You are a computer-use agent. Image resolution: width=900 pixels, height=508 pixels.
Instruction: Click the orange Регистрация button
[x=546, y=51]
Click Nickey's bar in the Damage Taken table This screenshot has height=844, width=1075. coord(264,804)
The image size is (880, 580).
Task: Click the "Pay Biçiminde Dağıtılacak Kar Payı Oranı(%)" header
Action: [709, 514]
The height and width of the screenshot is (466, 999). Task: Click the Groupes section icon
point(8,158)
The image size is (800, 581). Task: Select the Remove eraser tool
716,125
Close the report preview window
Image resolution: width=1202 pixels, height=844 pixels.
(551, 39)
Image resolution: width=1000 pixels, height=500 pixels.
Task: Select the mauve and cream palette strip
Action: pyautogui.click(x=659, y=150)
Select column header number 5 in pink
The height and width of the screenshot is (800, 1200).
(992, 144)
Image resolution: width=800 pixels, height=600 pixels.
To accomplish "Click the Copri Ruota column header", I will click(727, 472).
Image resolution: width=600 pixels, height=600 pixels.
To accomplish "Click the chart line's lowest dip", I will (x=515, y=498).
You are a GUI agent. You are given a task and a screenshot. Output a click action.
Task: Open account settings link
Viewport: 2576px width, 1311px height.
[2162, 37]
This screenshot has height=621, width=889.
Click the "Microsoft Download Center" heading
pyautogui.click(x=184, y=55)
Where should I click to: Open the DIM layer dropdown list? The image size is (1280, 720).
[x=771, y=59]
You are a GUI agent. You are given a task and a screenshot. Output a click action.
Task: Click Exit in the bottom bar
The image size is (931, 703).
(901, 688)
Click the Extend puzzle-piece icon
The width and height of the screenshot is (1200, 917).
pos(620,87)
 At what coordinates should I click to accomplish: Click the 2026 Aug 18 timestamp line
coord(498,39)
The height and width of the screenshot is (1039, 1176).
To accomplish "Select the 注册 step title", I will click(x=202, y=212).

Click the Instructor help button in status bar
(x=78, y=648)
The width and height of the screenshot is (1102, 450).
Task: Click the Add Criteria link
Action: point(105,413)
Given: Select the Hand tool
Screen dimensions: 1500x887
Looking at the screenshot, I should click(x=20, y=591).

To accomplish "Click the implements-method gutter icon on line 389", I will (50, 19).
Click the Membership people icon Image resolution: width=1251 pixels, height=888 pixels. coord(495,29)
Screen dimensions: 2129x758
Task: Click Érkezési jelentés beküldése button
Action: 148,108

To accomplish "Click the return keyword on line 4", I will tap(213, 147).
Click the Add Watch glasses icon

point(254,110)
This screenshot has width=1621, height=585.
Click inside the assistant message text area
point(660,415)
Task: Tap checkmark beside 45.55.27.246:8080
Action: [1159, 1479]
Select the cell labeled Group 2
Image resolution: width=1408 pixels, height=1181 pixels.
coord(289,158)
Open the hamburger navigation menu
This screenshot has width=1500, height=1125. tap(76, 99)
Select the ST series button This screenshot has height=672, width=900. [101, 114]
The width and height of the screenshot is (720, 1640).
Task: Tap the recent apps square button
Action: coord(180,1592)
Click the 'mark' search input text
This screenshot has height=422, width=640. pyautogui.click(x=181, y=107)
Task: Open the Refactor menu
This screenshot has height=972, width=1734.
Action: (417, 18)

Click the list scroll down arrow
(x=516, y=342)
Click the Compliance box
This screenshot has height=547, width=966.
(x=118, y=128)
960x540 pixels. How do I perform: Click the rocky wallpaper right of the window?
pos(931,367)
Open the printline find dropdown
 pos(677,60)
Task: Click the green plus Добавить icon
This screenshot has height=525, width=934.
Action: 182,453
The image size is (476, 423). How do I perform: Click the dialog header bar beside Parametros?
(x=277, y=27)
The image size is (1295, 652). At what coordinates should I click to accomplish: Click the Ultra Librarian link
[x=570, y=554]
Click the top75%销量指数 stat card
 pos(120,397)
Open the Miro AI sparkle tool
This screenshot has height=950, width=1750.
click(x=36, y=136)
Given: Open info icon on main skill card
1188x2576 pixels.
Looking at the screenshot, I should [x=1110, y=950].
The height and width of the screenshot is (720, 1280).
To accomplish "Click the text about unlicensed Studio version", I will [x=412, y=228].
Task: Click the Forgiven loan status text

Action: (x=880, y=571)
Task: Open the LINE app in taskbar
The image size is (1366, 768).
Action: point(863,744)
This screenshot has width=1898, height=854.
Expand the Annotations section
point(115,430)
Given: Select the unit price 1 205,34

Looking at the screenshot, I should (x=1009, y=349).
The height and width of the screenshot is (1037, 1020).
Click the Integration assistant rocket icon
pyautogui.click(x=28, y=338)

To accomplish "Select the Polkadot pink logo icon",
-*-*-
§ What you need to do
For the word "pink", go through the records and show each line that carries it.

§ The answer
Select column header number 5 in pink
To accomplish "Select the Polkadot pink logo icon",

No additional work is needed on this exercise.